Some women give up on sex due to vaginal dryness — while really, a lubricant could be the simple answer. We tried various products and found that a water-based lube by Passion Lubricants works best for us. It’s slippery without being sticky. Single-use lubricant packets are available for experimenting. You might even find a flavored or warming lube you’d like to try.

Sex stores can be embarrassing at first, but we went while on vacation and made it an adventure. Even if you’re too shy to buy anything, you will get ideas. We looked around and later purchased a small bullet vibrator online.

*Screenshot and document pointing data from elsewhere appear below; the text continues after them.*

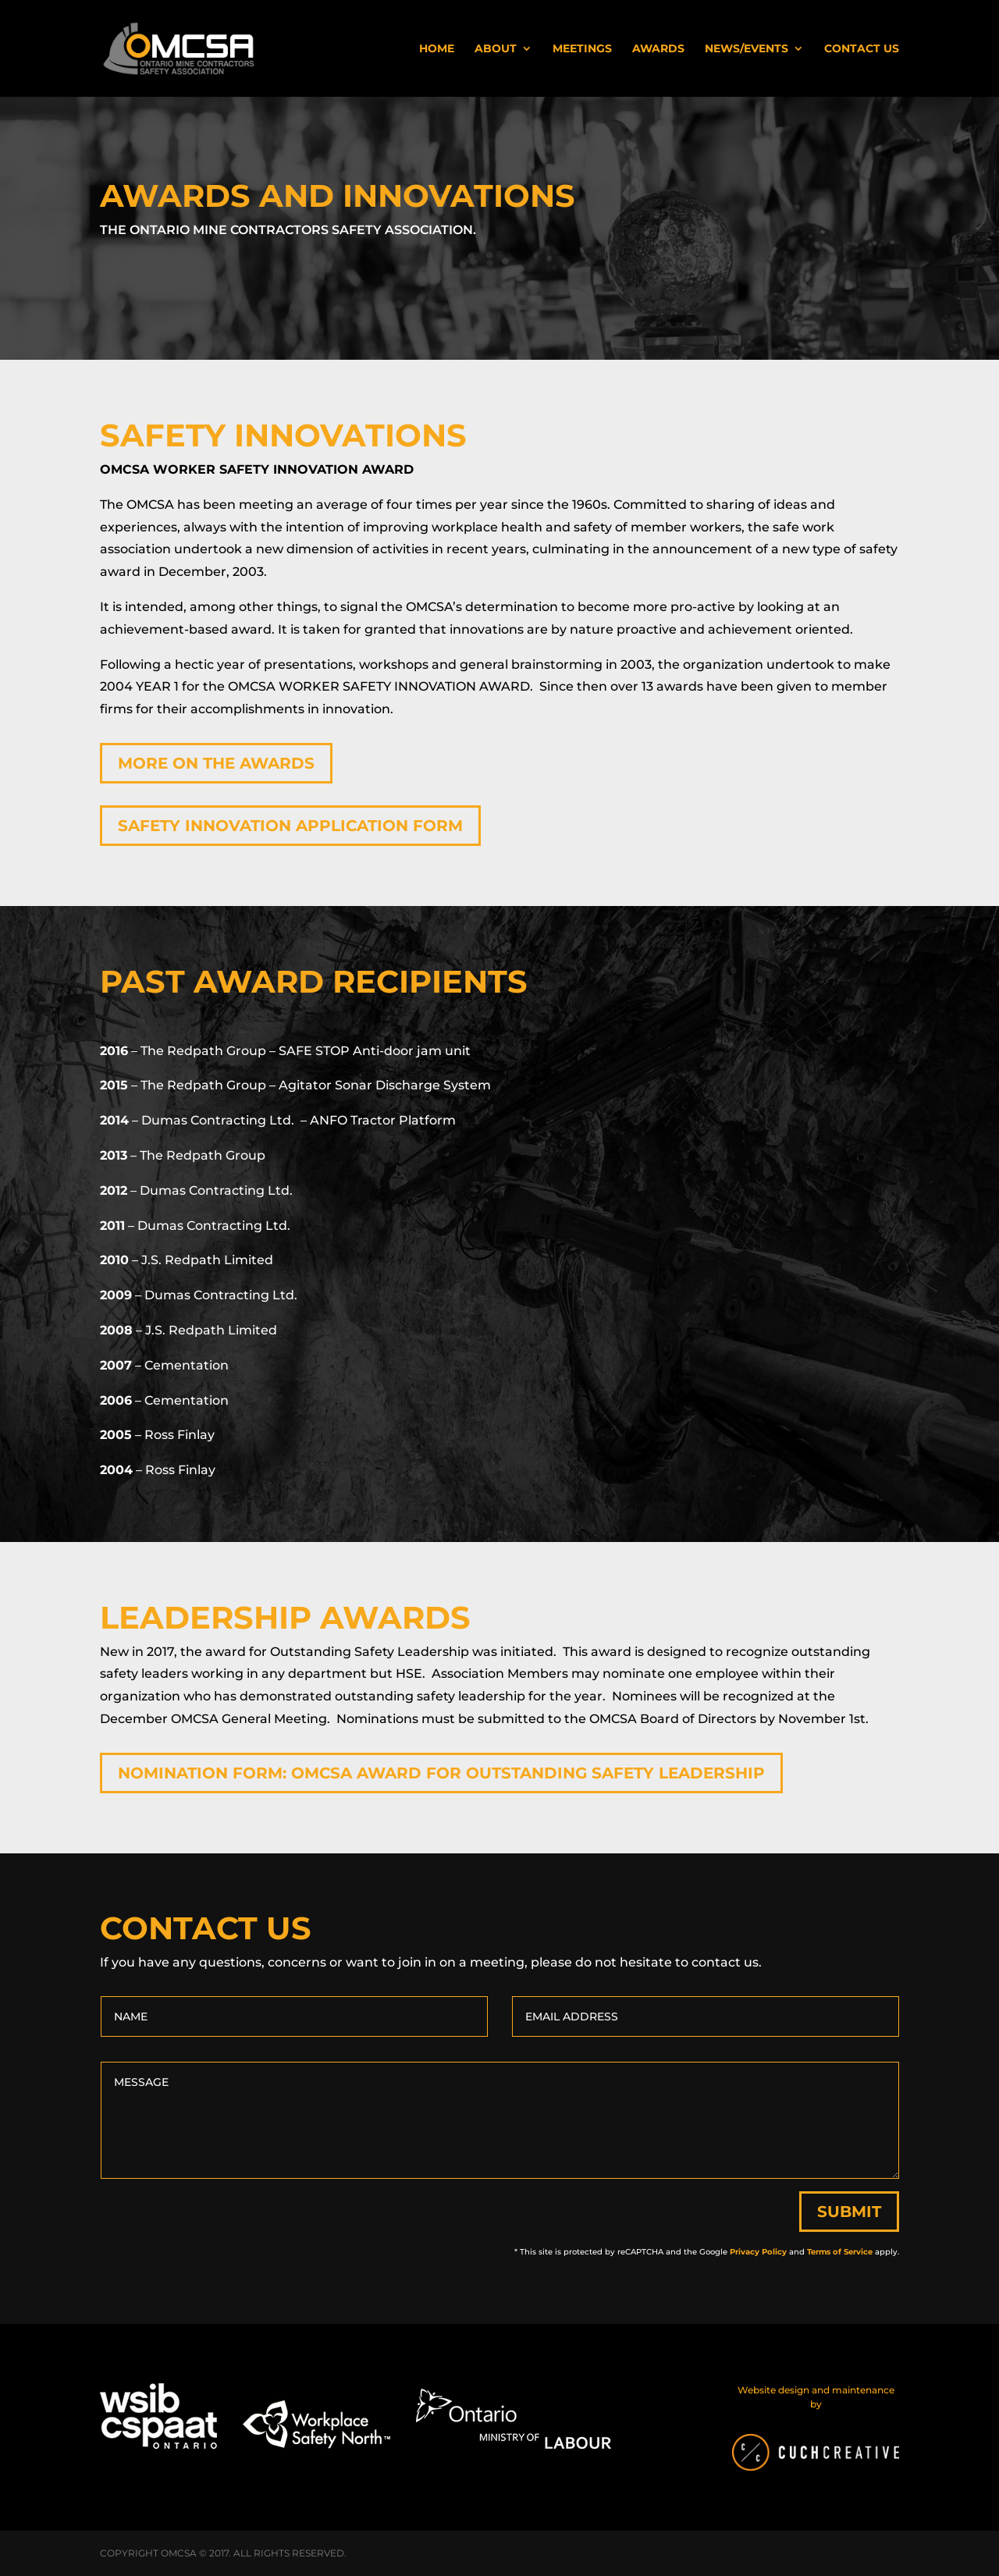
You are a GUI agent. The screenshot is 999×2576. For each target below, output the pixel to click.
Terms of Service (840, 2252)
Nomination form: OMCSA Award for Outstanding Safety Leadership (441, 1773)
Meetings (582, 49)
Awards (658, 49)
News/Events (746, 49)
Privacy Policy (758, 2252)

Dr. Ruth reminds readers that young men become aroused by simply seeing something sexy — like their partners using a vibrator. Older men tend to need more manual stimulation. Don’t get discouraged if something new isn’t great the first time you try it. Consider it foreplay for next time and give yourself credit for making the effort. In Sex After 50, Dr. Ruth also addresses potential hurdles to achieving enduring intimacy. Her advice on challenges — such as negative body image, erectile dysfunction, arthritis and side effects of medications — is straightforward and very helpful.

Keep it naughty!

“Couples go about having sex for years, even decades, and all that repetition can cause them to fall into a rut. If their sex life is like that old gray mare, and it ain’t what it used to be, the reason might be sheer boredom.” 

It’s hard to maintain excitement for something you’ve done hundreds of times. But opening up requires trust. Can you role-play or manually stimulate one another? Will a sexy magazine or website turn you both on? Would you enjoy an instructional video with positions to try? If you’re feeling extra adventurous, consider a Brazilian wax. Sensitivity is increased when the pubic hair is removed, and it’s a wonderful clean feeling. If you change yourself, you can have fun pretending to be someone else. Enjoy the afterglow. What’s the hurry to get up? Take a nap. Talk about what you liked. Discuss what you might try next time. Hold one another and remember why it’s called lovemaking. 

You might surprise yourselves

A couple’s sex life is not everything in a relationship. But it’s not nothing either. With commitment and effort, and listening to Dr. Ruth, we are testament that the physical connection can become much improved. The brain work is essential. As the charming and insightful nonagenarian reminds us: Our minds are the real organ that determines how we can enhance our sexual pleasure. She adds: “When it comes to sex, the most important 6 inches are the ones between the ears.”